I checked this location last year with no finds. I assume the increased moisture this year has made the difference. I can't wait to get back and check out the area more. I was checking my trail cam today when I found these.


----------



## ms_ morel (Oct 17, 2012)

nicholas4 said:


> _I'll post pictures if I can figure out how._


If all else fails, download your pictures to your computer. Then upload them from there to here by clicking on the square with the mountain and dot in it just next to the emoticon/smilie face in the row(s) of icons just above the box where you write your text. Then follow prompts.


----------



## nicholas4 (Apr 14, 2016)

Attempting to show my find!
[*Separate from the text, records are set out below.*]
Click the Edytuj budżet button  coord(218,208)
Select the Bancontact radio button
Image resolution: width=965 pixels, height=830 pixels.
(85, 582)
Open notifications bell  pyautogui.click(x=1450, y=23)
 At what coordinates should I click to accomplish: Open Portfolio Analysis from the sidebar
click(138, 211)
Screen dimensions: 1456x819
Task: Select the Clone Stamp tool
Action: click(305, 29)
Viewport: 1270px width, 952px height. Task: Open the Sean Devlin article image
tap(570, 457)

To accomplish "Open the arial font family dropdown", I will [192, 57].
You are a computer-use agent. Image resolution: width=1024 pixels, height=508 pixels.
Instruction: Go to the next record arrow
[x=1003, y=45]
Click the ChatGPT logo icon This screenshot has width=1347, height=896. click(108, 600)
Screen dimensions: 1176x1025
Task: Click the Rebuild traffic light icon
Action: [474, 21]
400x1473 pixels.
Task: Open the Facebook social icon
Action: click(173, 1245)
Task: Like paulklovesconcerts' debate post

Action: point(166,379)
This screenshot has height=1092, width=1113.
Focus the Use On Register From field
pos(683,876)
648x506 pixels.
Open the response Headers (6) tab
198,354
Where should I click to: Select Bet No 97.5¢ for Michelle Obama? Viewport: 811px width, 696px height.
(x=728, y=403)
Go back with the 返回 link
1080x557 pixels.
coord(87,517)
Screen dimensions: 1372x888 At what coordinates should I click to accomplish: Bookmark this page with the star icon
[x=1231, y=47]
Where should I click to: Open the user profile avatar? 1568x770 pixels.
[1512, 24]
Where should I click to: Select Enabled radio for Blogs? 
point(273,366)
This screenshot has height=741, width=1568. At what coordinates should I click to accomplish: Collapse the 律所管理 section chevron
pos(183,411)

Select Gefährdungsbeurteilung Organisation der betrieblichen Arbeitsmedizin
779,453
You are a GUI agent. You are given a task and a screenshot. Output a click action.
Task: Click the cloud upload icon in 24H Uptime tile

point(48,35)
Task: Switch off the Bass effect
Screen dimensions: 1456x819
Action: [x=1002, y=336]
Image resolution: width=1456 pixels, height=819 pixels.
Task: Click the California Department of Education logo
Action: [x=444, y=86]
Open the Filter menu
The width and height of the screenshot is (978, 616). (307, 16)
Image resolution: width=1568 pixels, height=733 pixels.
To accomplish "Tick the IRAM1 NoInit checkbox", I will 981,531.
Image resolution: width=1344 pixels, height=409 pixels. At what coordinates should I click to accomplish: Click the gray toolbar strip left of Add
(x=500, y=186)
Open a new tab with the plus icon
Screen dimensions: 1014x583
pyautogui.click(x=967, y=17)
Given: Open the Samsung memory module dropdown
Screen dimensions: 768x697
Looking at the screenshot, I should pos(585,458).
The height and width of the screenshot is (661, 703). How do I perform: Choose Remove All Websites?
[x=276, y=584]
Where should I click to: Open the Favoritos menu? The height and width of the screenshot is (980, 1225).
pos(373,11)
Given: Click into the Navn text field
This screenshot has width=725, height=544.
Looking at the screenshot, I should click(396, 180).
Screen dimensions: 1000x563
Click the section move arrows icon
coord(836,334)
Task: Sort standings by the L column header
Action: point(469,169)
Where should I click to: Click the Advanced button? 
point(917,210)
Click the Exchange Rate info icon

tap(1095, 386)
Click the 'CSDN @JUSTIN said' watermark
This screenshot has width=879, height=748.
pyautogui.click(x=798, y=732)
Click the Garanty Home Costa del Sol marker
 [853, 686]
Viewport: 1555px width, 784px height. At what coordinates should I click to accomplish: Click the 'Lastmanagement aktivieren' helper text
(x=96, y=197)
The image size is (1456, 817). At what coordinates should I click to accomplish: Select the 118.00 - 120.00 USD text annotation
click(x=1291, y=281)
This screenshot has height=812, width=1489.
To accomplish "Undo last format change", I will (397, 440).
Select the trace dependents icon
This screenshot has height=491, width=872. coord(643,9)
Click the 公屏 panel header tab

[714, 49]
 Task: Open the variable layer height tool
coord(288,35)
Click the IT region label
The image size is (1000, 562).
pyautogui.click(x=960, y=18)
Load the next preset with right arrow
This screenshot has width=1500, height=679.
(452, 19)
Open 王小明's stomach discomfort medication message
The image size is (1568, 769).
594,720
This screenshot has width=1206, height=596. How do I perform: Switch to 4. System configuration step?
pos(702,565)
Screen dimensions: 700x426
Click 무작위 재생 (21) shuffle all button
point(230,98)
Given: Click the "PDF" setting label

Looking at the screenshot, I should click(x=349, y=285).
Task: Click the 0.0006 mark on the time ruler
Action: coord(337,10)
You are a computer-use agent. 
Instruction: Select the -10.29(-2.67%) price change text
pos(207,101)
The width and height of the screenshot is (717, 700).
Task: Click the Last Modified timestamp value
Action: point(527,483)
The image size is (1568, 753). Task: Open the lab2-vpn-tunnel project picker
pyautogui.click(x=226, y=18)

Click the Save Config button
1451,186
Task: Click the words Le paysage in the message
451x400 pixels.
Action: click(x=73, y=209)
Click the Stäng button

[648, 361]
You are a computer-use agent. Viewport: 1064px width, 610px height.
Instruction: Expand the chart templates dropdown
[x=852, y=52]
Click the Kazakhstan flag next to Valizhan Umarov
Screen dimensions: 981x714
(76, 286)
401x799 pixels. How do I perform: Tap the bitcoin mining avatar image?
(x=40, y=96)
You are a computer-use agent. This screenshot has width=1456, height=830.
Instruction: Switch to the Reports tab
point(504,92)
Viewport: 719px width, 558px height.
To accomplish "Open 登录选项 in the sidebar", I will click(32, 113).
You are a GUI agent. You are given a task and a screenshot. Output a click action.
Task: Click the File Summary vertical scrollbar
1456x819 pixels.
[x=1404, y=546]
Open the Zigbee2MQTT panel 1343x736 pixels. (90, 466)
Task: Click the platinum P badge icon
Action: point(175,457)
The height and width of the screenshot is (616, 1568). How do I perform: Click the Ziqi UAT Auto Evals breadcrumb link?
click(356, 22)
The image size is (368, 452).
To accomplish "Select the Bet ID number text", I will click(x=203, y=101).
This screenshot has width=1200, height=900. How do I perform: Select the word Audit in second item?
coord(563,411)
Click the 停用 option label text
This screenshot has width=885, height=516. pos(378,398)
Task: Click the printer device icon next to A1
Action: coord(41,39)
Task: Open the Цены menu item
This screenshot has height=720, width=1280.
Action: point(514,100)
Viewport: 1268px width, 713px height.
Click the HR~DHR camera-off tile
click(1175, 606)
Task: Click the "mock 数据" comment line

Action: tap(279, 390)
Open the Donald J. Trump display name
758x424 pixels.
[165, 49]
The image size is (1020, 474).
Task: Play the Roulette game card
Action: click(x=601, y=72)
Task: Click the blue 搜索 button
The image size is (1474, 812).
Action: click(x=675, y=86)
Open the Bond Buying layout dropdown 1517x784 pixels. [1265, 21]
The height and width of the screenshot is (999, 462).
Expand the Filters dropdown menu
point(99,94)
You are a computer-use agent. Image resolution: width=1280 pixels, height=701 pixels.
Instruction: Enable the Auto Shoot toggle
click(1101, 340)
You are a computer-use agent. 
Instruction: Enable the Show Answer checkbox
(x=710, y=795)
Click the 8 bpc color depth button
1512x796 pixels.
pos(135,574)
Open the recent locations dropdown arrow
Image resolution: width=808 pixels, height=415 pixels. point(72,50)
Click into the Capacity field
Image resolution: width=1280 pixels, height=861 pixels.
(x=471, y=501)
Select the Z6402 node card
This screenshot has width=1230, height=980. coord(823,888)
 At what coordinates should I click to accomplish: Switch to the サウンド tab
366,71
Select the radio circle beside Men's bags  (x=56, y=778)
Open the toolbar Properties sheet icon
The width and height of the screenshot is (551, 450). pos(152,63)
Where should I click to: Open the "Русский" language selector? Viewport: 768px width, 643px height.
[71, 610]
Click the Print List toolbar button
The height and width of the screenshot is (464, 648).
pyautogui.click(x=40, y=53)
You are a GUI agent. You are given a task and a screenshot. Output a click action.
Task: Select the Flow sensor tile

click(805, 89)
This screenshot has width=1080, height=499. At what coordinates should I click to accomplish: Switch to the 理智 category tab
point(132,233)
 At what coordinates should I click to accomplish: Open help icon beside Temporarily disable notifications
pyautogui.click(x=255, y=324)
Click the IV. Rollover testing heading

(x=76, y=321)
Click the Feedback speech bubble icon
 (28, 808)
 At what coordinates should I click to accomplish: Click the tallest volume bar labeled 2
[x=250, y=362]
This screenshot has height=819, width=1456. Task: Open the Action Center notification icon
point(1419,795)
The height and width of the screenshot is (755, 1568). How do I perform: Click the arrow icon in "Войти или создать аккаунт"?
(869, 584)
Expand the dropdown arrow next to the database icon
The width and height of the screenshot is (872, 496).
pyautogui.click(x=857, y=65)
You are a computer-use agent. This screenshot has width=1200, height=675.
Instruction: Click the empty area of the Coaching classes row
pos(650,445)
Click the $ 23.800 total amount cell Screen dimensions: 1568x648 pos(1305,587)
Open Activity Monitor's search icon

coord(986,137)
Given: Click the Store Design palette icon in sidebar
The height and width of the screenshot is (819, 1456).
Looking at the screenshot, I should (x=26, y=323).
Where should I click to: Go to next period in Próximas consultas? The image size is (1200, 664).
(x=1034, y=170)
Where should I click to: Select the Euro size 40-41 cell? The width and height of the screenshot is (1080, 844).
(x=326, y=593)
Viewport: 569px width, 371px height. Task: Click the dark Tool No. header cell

Thought my first would be 1-3. So surprised to find all these within a 20 yd radius.


----------



## nicholas4 (Apr 14, 2016)

Thanks for giving simple advise on uploading ms_morel


----------



## ms_ morel (Oct 17, 2012)

nicholas4 said:


> Thanks for giving simple advise on uploading ms_morel


You're quite welcome. Looks like you got a nice _"mess"_ there. Just enough for a snack! LOL!


----------



## nicholas4 (Apr 14, 2016)

My second find happened today. Didn't quite expect this size. I'm new to this. Does it appear too old or would it be ok to fry up?


----------



## nicholas4 (Apr 14, 2016)

Well I ended up cutting off the dark area on the stem, cut it into strips and fried it up with some fresh trout. Only some fresh leeks could have made it better!


----------